● OBJECTIVE
Put every line of the rows that follow into a JSON list of strings, one string per line, and leave out any blank lines.

● DATASET RECORDS
★ ★ ★ ★ ★ ★ ★

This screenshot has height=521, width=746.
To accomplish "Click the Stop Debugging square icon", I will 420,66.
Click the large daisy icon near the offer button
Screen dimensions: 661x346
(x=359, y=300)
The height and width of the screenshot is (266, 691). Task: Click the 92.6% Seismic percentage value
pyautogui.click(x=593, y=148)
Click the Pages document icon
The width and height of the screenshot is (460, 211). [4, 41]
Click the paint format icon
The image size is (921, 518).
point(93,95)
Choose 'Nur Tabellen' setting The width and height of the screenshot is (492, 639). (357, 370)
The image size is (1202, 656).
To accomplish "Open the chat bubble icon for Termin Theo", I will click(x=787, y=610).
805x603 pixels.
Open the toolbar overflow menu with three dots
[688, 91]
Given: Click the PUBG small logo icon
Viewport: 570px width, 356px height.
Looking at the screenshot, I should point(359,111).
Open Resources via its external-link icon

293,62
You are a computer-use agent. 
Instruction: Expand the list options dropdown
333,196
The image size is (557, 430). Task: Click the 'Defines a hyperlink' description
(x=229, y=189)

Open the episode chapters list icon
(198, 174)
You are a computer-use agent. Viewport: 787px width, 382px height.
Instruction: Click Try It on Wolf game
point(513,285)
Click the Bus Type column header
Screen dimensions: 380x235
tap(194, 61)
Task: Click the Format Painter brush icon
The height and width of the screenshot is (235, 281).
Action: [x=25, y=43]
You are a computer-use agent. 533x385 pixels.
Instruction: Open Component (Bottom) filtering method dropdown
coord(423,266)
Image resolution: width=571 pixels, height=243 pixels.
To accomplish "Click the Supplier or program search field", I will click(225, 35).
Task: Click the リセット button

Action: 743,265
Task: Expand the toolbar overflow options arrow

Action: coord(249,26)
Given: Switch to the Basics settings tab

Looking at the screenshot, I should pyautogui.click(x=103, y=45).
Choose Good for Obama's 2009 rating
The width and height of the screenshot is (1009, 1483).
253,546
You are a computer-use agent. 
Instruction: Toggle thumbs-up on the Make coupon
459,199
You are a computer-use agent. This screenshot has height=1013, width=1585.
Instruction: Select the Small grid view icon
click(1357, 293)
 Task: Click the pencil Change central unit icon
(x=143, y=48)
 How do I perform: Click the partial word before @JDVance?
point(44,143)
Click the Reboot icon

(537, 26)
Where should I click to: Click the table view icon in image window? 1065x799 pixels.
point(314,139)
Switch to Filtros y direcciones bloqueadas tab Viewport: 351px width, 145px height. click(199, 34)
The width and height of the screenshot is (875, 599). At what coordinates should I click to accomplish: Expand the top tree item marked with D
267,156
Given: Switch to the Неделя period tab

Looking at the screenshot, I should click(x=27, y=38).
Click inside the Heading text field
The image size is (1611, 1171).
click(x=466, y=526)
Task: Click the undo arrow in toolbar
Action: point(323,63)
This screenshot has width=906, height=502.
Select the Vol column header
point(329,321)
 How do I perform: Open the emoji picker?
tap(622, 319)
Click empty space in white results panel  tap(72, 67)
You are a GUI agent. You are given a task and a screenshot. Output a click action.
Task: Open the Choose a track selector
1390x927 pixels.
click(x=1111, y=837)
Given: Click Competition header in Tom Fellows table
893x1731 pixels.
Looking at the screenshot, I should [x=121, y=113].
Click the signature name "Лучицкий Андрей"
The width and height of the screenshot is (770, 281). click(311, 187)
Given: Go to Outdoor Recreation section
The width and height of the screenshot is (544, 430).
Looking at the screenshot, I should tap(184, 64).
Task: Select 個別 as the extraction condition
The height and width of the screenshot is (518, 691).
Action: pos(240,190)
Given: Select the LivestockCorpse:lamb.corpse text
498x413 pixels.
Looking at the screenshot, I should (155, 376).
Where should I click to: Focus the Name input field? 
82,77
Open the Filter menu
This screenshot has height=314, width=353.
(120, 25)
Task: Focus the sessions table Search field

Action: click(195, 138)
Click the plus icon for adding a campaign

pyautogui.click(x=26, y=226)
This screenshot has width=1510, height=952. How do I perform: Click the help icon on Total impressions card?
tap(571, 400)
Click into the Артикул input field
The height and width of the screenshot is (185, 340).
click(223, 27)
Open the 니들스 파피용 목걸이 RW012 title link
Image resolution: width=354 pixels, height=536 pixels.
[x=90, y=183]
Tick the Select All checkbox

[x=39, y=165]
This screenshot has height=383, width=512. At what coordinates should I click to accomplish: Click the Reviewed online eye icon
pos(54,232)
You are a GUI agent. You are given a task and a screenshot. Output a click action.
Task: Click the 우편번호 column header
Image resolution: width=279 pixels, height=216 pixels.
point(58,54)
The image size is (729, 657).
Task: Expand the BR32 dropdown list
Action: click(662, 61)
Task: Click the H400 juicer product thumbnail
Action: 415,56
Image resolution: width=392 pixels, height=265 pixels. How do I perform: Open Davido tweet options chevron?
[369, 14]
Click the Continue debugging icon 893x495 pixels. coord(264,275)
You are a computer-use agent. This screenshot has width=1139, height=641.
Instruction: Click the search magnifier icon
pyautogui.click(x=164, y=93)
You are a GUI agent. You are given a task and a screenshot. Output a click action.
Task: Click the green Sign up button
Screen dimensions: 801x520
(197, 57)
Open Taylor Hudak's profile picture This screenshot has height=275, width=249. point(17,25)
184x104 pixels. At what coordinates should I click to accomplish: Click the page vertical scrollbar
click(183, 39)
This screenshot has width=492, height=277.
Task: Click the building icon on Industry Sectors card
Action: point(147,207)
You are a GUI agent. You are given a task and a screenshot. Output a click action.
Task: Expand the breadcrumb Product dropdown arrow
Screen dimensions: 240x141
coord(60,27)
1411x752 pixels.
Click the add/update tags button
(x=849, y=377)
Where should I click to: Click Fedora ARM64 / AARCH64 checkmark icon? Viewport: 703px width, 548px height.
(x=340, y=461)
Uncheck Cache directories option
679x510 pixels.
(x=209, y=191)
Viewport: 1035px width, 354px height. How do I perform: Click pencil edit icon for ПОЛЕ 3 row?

★ ★ ★ ★ ★ ★ ★

● PROBLEM SOLUTION
[
  "This screenshot has height=521, width=746.",
  "To accomplish \"Click the Stop Debugging square icon\", I will 420,66.",
  "Click the large daisy icon near the offer button",
  "Screen dimensions: 661x346",
  "(x=359, y=300)",
  "The height and width of the screenshot is (266, 691). Task: Click the 92.6% Seismic percentage value",
  "pyautogui.click(x=593, y=148)",
  "Click the Pages document icon",
  "The width and height of the screenshot is (460, 211). [4, 41]",
  "Click the paint format icon",
  "The image size is (921, 518).",
  "point(93,95)",
  "Choose 'Nur Tabellen' setting The width and height of the screenshot is (492, 639). (357, 370)",
  "The image size is (1202, 656).",
  "To accomplish \"Open the chat bubble icon for Termin Theo\", I will click(x=787, y=610).",
  "805x603 pixels.",
  "Open the toolbar overflow menu with three dots",
  "[688, 91]",
  "Given: Click the PUBG small logo icon",
  "Viewport: 570px width, 356px height.",
  "Looking at the screenshot, I should point(359,111).",
  "Open Resources via its external-link icon",
  "293,62",
  "You are a computer-use agent. ",
  "Instruction: Expand the list options dropdown",
  "333,196",
  "The image size is (557, 430). Task: Click the 'Defines a hyperlink' description",
  "(x=229, y=189)",
  "Open the episode chapters list icon",
  "(198, 174)",
  "You are a computer-use agent. Viewport: 787px width, 382px height.",
  "Instruction: Click Try It on Wolf game",
  "point(513,285)",
  "Click the Bus Type column header",
  "Screen dimensions: 380x235",
  "tap(194, 61)",
  "Task: Click the Format Painter brush icon",
  "The height and width of the screenshot is (235, 281).",
  "Action: [x=25, y=43]",
  "You are a computer-use agent. 533x385 pixels.",
  "Instruction: Open Component (Bottom) filtering method dropdown",
  "coord(423,266)",
  "Image resolution: width=571 pixels, height=243 pixels.",
  "To accomplish \"Click the Supplier or program search field\", I will click(225, 35).",
  "Task: Click the リセット button",
  "Action: 743,265",
  "Task: Expand the toolbar overflow options arrow",
  "Action: coord(249,26)",
  "Given: Switch to the Basics settings tab",
  "Looking at the screenshot, I should pyautogui.click(x=103, y=45).",
  "Choose Good for Obama's 2009 rating",
  "The width and height of the screenshot is (1009, 1483).",
  "253,546",
  "You are a computer-use agent. ",
  "Instruction: Toggle thumbs-up on the Make coupon",
  "459,199",
  "You are a computer-use agent. This screenshot has height=1013, width=1585.",
  "Instruction: Select the Small grid view icon",
  "click(1357, 293)",
  " Task: Click the pencil Change central unit icon",
  "(x=143, y=48)",
  " How do I perform: Click the partial word before @JDVance?",
  "point(44,143)",
  "Click the Reboot icon",
  "(537, 26)",
  "Where should I click to: Click the table view icon in image window? 1065x799 pixels.",
  "point(314,139)",
  "Switch to Filtros y direcciones bloqueadas tab Viewport: 351px width, 145px height. click(199, 34)",
  "The width and height of the screenshot is (875, 599). At what coordinates should I click to accomplish: Expand the top tree item marked with D",
  "267,156",
  "Given: Switch to the Неделя period tab",
  "Looking at the screenshot, I should click(x=27, y=38).",
  "Click inside the Heading text field",
  "The image size is (1611, 1171).",
  "click(x=466, y=526)",
  "Task: Click the undo arrow in toolbar",
  "Action: point(323,63)",
  "This screenshot has width=906, height=502.",
  "Select the Vol column header",
  "point(329,321)",
  " How do I perform: Open the emoji picker?",
  "tap(622, 319)",
  "Click empty space in white results panel  tap(72, 67)",
  "You are a GUI agent. You are given a task and a screenshot. Output a click action.",
  "Task: Open the Choose a track selector",
  "1390x927 pixels.",
  "click(x=1111, y=837)",
  "Given: Click Competition header in Tom Fellows table",
  "893x1731 pixels.",
  "Looking at the screenshot, I should [x=121, y=113].",
  "Click the signature name \"Лучицкий Андрей\"",
  "The width and height of the screenshot is (770, 281). click(311, 187)",
  "Given: Go to Outdoor Recreation section",
  "The width and height of the screenshot is (544, 430).",
  "Looking at the screenshot, I should tap(184, 64).",
  "Task: Select 個別 as the extraction condition",
  "The height and width of the screenshot is (518, 691).",
  "Action: pos(240,190)",
  "Given: Select the LivestockCorpse:lamb.corpse text",
  "498x413 pixels.",
  "Looking at the screenshot, I should (155, 376).",
  "Where should I click to: Focus the Name input field? ",
  "82,77",
  "Open the Filter menu",
  "This screenshot has height=314, width=353.",
  "(120, 25)",
  "Task: Focus the sessions table Search field",
  "Action: click(195, 138)",
  "Click the plus icon for adding a campaign",
  "pyautogui.click(x=26, y=226)",
  "This screenshot has width=1510, height=952. How do I perform: Click the help icon on Total impressions card?",
  "tap(571, 400)",
  "Click into the Артикул input field",
  "The height and width of the screenshot is (185, 340).",
  "click(223, 27)",
  "Open the 니들스 파피용 목걸이 RW012 title link",
  "Image resolution: width=354 pixels, height=536 pixels.",
  "[x=90, y=183]",
  "Tick the Select All checkbox",
  "[x=39, y=165]",
  "This screenshot has height=383, width=512. At what coordinates should I click to accomplish: Click the Reviewed online eye icon",
  "pos(54,232)",
  "You are a GUI agent. You are given a task and a screenshot. Output a click action.",
  "Task: Click the 우편번호 column header",
  "Image resolution: width=279 pixels, height=216 pixels.",
  "point(58,54)",
  "The image size is (729, 657).",
  "Task: Expand the BR32 dropdown list",
  "Action: click(662, 61)",
  "Task: Click the H400 juicer product thumbnail",
  "Action: 415,56",
  "Image resolution: width=392 pixels, height=265 pixels. How do I perform: Open Davido tweet options chevron?",
  "[369, 14]",
  "Click the Continue debugging icon 893x495 pixels. coord(264,275)",
  "You are a computer-use agent. This screenshot has width=1139, height=641.",
  "Instruction: Click the search magnifier icon",
  "pyautogui.click(x=164, y=93)",
  "You are a GUI agent. You are given a task and a screenshot. Output a click action.",
  "Task: Click the green Sign up button",
  "Screen dimensions: 801x520",
  "(197, 57)",
  "Open Taylor Hudak's profile picture This screenshot has height=275, width=249. point(17,25)",
  "184x104 pixels. At what coordinates should I click to accomplish: Click the page vertical scrollbar",
  "click(183, 39)",
  "This screenshot has width=492, height=277.",
  "Task: Click the building icon on Industry Sectors card",
  "Action: point(147,207)",
  "You are a GUI agent. You are given a task and a screenshot. Output a click action.",
  "Task: Expand the breadcrumb Product dropdown arrow",
  "Screen dimensions: 240x141",
  "coord(60,27)",
  "1411x752 pixels.",
  "Click the add/update tags button",
  "(x=849, y=377)",
  "Where should I click to: Click Fedora ARM64 / AARCH64 checkmark icon? Viewport: 703px width, 548px height.",
  "(x=340, y=461)",
  "Uncheck Cache directories option",
  "679x510 pixels.",
  "(x=209, y=191)",
  "Viewport: 1035px width, 354px height. How do I perform: Click pencil edit icon for ПОЛЕ 3 row?"
]